Невостребованность реабилитационных процедур

Немало копий было сломано в дискуссиях о мертвом механизме реабилитации, и в скором будущем мы получим в качестве некоего заслуженного результата обновление этого механизма. Впрочем, практика применения новых норм не замедлит показать, в чем же корень проблемы: в недостатке ранее существовавших процедур (как юридическая проблема) или в отсутствии потребности бизнеса в реабилитации и интереса к ней (как экономическая и культурная проблемы).

Предсказания — задача неблагодарная, но ядро проблемы видится в отсутствии интереса бизнеса к реабилитации в силу слабо развитого механизма деловой репутации корпораций (в российских реалиях репутация характеризует в основном отдельных бизнесменов, но не принадлежащие им юридические лица), что для самих бенефициров резко снижает целесообразность прилагать усилия по спасению своих компаний (ведь бизнес всегда можно возродить в новой юридической оболочке).

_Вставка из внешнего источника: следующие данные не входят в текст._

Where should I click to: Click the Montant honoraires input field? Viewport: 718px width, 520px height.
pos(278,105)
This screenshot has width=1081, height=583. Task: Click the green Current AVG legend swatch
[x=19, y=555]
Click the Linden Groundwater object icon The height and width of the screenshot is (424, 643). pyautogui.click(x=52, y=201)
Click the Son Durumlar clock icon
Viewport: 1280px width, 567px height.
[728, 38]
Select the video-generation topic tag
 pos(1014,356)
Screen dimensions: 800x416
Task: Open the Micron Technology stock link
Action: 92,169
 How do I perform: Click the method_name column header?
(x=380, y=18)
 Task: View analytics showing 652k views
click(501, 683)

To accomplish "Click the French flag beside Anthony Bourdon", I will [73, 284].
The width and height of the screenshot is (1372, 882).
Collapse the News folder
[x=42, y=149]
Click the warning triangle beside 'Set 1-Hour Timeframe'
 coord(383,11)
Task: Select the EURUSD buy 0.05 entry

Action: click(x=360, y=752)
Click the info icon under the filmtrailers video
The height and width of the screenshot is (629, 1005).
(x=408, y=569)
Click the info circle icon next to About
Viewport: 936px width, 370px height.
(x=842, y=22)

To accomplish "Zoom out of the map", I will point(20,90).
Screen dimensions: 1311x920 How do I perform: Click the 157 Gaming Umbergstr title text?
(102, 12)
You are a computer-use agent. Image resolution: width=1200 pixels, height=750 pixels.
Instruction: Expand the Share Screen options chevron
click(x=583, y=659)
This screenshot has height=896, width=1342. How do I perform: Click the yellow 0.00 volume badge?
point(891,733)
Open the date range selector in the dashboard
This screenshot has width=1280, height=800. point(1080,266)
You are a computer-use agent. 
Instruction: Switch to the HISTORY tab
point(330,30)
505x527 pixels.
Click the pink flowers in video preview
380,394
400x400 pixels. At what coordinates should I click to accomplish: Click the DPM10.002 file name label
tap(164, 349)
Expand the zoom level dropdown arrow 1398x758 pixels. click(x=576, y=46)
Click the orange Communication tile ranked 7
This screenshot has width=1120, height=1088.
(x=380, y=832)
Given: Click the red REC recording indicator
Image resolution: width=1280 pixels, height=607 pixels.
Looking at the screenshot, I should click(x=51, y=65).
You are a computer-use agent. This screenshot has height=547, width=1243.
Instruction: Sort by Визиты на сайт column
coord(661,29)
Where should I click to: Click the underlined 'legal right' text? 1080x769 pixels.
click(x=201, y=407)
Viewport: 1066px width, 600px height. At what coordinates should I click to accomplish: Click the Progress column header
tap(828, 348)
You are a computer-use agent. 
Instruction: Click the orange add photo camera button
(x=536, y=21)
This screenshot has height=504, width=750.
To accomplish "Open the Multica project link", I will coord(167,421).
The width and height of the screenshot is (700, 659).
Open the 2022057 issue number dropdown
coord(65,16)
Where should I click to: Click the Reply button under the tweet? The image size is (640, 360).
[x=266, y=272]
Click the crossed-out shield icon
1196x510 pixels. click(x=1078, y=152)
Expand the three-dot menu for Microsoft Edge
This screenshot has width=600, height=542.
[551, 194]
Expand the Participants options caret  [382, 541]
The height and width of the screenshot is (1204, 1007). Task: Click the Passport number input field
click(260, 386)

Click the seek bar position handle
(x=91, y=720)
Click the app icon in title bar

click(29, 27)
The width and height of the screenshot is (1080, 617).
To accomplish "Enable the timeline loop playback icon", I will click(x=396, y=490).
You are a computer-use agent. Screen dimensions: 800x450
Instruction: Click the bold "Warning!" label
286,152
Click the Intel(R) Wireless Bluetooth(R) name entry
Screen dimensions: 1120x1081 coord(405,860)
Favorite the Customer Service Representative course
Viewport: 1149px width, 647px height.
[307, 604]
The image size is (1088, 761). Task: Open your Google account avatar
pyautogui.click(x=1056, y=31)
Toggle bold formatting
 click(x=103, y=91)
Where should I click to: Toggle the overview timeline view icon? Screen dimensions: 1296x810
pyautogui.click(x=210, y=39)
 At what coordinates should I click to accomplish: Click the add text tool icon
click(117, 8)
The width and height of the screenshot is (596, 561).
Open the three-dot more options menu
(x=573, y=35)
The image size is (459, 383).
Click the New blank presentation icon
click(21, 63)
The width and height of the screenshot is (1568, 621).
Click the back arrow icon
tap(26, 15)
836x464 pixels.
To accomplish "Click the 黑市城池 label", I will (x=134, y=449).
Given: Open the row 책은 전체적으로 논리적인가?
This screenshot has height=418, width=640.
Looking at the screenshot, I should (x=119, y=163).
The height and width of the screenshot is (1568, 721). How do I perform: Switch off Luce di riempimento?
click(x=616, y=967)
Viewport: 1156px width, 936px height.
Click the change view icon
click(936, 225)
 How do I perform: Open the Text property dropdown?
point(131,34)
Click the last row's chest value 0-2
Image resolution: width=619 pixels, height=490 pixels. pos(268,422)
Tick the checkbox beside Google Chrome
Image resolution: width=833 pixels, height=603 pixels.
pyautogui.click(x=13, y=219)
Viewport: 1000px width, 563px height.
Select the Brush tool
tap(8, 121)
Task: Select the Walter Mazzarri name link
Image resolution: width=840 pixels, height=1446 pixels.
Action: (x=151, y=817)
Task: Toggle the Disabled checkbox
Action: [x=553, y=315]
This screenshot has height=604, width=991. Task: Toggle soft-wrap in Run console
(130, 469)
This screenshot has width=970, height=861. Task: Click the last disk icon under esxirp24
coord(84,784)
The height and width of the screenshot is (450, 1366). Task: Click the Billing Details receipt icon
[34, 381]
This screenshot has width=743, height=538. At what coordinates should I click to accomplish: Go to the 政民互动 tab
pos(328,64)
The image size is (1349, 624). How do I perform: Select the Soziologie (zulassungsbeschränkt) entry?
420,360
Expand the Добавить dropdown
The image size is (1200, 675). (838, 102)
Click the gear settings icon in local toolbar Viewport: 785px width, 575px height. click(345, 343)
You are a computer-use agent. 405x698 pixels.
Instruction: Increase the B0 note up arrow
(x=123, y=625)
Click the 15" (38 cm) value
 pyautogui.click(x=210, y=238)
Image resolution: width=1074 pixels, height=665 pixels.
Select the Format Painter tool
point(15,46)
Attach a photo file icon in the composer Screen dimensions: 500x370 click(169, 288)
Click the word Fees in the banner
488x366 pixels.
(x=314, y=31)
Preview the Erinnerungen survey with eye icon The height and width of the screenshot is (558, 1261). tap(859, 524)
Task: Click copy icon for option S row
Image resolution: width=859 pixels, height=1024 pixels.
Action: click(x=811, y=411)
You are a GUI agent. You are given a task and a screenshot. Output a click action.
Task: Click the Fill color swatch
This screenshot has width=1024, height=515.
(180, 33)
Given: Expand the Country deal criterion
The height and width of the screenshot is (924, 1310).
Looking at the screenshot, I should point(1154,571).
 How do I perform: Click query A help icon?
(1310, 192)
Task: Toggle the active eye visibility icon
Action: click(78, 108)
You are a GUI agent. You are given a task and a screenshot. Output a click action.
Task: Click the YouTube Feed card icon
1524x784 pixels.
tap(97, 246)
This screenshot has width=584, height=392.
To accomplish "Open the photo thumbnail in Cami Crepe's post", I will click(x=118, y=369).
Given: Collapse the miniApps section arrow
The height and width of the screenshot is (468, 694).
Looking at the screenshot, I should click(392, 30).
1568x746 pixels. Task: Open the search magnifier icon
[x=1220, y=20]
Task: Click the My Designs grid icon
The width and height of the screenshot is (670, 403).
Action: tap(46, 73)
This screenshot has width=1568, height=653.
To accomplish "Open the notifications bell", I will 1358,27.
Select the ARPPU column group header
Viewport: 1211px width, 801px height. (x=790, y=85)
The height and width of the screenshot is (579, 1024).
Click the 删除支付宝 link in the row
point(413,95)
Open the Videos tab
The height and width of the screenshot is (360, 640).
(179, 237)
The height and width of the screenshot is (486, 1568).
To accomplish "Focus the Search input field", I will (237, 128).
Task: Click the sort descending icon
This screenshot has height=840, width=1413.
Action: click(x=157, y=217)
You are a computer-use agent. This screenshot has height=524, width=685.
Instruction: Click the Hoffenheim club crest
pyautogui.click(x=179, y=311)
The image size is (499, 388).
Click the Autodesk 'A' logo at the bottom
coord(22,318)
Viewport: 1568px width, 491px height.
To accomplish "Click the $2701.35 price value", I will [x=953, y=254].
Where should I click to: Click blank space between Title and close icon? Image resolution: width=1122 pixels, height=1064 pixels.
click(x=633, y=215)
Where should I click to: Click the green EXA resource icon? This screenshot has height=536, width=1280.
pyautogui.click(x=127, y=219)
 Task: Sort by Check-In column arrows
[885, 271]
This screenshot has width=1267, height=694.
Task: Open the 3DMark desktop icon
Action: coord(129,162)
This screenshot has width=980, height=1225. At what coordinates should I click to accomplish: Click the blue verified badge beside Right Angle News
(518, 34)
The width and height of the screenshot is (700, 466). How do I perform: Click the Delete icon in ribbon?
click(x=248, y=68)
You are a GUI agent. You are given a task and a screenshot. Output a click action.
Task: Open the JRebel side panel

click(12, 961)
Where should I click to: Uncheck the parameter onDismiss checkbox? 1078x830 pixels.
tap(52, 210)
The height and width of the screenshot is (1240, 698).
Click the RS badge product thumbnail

А если спасать компанию неинтересно даже ее бенефициару, то странно ожидать проявления подобного интереса со стороны ее кредиторов. Впрочем, мощным стимулом для применения реабилитационных процедур еще может стать дальнейшее отягчение гражданско-правовой или уголовной ответственности менеджмента и бенефициаров бизнеса. Правда, при такой постановке вопроса не ясно, что явится меньшим злом. Обсудим это еще через 10 лет.